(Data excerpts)

== Segment start ==

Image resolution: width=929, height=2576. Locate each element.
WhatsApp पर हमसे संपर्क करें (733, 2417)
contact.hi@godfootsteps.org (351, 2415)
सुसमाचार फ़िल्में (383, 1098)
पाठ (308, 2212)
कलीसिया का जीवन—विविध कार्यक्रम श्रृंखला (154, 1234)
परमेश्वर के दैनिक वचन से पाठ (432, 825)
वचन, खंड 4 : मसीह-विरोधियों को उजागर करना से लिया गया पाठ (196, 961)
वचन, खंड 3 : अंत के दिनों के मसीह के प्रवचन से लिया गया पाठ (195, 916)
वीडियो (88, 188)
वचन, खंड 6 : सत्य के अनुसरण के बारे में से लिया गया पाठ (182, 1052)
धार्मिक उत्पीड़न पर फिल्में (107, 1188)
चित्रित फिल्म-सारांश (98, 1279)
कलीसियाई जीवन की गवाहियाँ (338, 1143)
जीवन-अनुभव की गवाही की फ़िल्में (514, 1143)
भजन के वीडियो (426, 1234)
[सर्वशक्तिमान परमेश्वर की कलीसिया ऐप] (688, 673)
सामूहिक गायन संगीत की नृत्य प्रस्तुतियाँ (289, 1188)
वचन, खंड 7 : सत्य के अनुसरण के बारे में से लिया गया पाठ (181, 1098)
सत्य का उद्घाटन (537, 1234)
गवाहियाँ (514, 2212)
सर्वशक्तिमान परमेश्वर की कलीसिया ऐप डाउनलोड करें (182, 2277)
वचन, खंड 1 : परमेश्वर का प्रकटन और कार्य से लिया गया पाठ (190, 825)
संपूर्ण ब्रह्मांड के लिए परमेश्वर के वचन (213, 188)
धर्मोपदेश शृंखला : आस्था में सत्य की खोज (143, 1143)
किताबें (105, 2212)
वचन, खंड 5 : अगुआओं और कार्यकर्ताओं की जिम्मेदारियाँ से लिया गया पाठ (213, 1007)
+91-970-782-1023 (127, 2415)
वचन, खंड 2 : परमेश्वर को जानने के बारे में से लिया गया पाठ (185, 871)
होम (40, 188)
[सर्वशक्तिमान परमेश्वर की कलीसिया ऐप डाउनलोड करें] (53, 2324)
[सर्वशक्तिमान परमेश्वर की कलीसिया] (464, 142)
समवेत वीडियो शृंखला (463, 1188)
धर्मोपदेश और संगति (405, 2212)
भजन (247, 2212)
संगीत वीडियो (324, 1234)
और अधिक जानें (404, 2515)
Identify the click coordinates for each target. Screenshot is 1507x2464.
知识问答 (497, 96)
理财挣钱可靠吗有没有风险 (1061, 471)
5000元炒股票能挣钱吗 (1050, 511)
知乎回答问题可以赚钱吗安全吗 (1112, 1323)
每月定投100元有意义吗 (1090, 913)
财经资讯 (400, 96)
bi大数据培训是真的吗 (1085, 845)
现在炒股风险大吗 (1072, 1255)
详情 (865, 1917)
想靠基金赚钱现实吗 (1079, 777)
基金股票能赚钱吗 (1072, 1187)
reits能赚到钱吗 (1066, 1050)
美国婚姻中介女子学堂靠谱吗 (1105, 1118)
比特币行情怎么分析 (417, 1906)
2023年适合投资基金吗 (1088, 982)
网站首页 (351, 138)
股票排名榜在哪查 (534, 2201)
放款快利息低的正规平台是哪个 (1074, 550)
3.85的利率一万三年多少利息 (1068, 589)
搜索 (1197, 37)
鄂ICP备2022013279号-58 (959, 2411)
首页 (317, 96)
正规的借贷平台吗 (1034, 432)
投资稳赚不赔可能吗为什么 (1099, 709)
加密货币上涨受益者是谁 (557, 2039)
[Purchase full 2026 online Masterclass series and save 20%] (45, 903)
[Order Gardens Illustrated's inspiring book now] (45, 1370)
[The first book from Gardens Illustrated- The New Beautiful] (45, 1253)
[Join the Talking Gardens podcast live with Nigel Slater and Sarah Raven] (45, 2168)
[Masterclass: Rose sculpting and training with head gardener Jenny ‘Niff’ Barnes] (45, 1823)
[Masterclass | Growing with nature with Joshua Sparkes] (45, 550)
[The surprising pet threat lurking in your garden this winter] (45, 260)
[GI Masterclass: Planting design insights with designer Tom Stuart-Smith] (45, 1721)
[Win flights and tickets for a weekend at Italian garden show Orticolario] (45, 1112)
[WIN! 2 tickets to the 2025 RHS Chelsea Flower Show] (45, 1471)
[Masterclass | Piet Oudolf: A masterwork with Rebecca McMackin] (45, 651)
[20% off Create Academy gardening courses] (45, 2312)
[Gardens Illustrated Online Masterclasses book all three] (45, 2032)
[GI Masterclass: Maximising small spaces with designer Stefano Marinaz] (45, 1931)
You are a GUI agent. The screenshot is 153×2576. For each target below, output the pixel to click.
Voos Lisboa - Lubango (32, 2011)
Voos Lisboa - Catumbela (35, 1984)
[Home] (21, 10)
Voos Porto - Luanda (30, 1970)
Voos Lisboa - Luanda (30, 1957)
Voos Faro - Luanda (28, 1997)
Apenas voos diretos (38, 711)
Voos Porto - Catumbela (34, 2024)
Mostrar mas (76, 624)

== Segment end ==

Task item —
Starting at the top of the records, copy every line exactly.

Answer below —
Image resolution: width=929, height=2576. Locate each element.
WhatsApp पर हमसे संपर्क करें (733, 2417)
contact.hi@godfootsteps.org (351, 2415)
सुसमाचार फ़िल्में (383, 1098)
पाठ (308, 2212)
कलीसिया का जीवन—विविध कार्यक्रम श्रृंखला (154, 1234)
परमेश्वर के दैनिक वचन से पाठ (432, 825)
वचन, खंड 4 : मसीह-विरोधियों को उजागर करना से लिया गया पाठ (196, 961)
वचन, खंड 3 : अंत के दिनों के मसीह के प्रवचन से लिया गया पाठ (195, 916)
वीडियो (88, 188)
वचन, खंड 6 : सत्य के अनुसरण के बारे में से लिया गया पाठ (182, 1052)
धार्मिक उत्पीड़न पर फिल्में (107, 1188)
चित्रित फिल्म-सारांश (98, 1279)
कलीसियाई जीवन की गवाहियाँ (338, 1143)
जीवन-अनुभव की गवाही की फ़िल्में (514, 1143)
भजन के वीडियो (426, 1234)
[सर्वशक्तिमान परमेश्वर की कलीसिया ऐप] (688, 673)
सामूहिक गायन संगीत की नृत्य प्रस्तुतियाँ (289, 1188)
वचन, खंड 7 : सत्य के अनुसरण के बारे में से लिया गया पाठ (181, 1098)
सत्य का उद्घाटन (537, 1234)
गवाहियाँ (514, 2212)
सर्वशक्तिमान परमेश्वर की कलीसिया ऐप डाउनलोड करें (182, 2277)
वचन, खंड 1 : परमेश्वर का प्रकटन और कार्य से लिया गया पाठ (190, 825)
संपूर्ण ब्रह्मांड के लिए परमेश्वर के वचन (213, 188)
धर्मोपदेश शृंखला : आस्था में सत्य की खोज (143, 1143)
किताबें (105, 2212)
वचन, खंड 5 : अगुआओं और कार्यकर्ताओं की जिम्मेदारियाँ से लिया गया पाठ (213, 1007)
+91-970-782-1023 (127, 2415)
वचन, खंड 2 : परमेश्वर को जानने के बारे में से लिया गया पाठ (185, 871)
होम (40, 188)
[सर्वशक्तिमान परमेश्वर की कलीसिया ऐप डाउनलोड करें] (53, 2324)
[सर्वशक्तिमान परमेश्वर की कलीसिया] (464, 142)
समवेत वीडियो शृंखला (463, 1188)
धर्मोपदेश और संगति (405, 2212)
भजन (247, 2212)
संगीत वीडियो (324, 1234)
और अधिक जानें (404, 2515)
Identify the click coordinates for each target. Screenshot is 1507x2464.
知识问答 (497, 96)
理财挣钱可靠吗有没有风险 (1061, 471)
5000元炒股票能挣钱吗 (1050, 511)
知乎回答问题可以赚钱吗安全吗 (1112, 1323)
每月定投100元有意义吗 (1090, 913)
财经资讯 (400, 96)
bi大数据培训是真的吗 (1085, 845)
现在炒股风险大吗 (1072, 1255)
详情 (865, 1917)
想靠基金赚钱现实吗 (1079, 777)
基金股票能赚钱吗 (1072, 1187)
reits能赚到钱吗 (1066, 1050)
美国婚姻中介女子学堂靠谱吗 (1105, 1118)
比特币行情怎么分析 (417, 1906)
2023年适合投资基金吗 (1088, 982)
网站首页 (351, 138)
股票排名榜在哪查 (534, 2201)
放款快利息低的正规平台是哪个 (1074, 550)
3.85的利率一万三年多少利息 (1068, 589)
搜索 (1197, 37)
鄂ICP备2022013279号-58 (959, 2411)
首页 (317, 96)
正规的借贷平台吗 (1034, 432)
投资稳赚不赔可能吗为什么 (1099, 709)
加密货币上涨受益者是谁 (557, 2039)
[Purchase full 2026 online Masterclass series and save 20%] (45, 903)
[Order Gardens Illustrated's inspiring book now] (45, 1370)
[The first book from Gardens Illustrated- The New Beautiful] (45, 1253)
[Join the Talking Gardens podcast live with Nigel Slater and Sarah Raven] (45, 2168)
[Masterclass: Rose sculpting and training with head gardener Jenny ‘Niff’ Barnes] (45, 1823)
[Masterclass | Growing with nature with Joshua Sparkes] (45, 550)
[The surprising pet threat lurking in your garden this winter] (45, 260)
[GI Masterclass: Planting design insights with designer Tom Stuart-Smith] (45, 1721)
[Win flights and tickets for a weekend at Italian garden show Orticolario] (45, 1112)
[WIN! 2 tickets to the 2025 RHS Chelsea Flower Show] (45, 1471)
[Masterclass | Piet Oudolf: A masterwork with Rebecca McMackin] (45, 651)
[20% off Create Academy gardening courses] (45, 2312)
[Gardens Illustrated Online Masterclasses book all three] (45, 2032)
[GI Masterclass: Maximising small spaces with designer Stefano Marinaz] (45, 1931)
You are a GUI agent. The screenshot is 153×2576. For each target below, output the pixel to click.
Voos Lisboa - Lubango (32, 2011)
Voos Lisboa - Catumbela (35, 1984)
[Home] (21, 10)
Voos Porto - Luanda (30, 1970)
Voos Lisboa - Luanda (30, 1957)
Voos Faro - Luanda (28, 1997)
Apenas voos diretos (38, 711)
Voos Porto - Catumbela (34, 2024)
Mostrar mas (76, 624)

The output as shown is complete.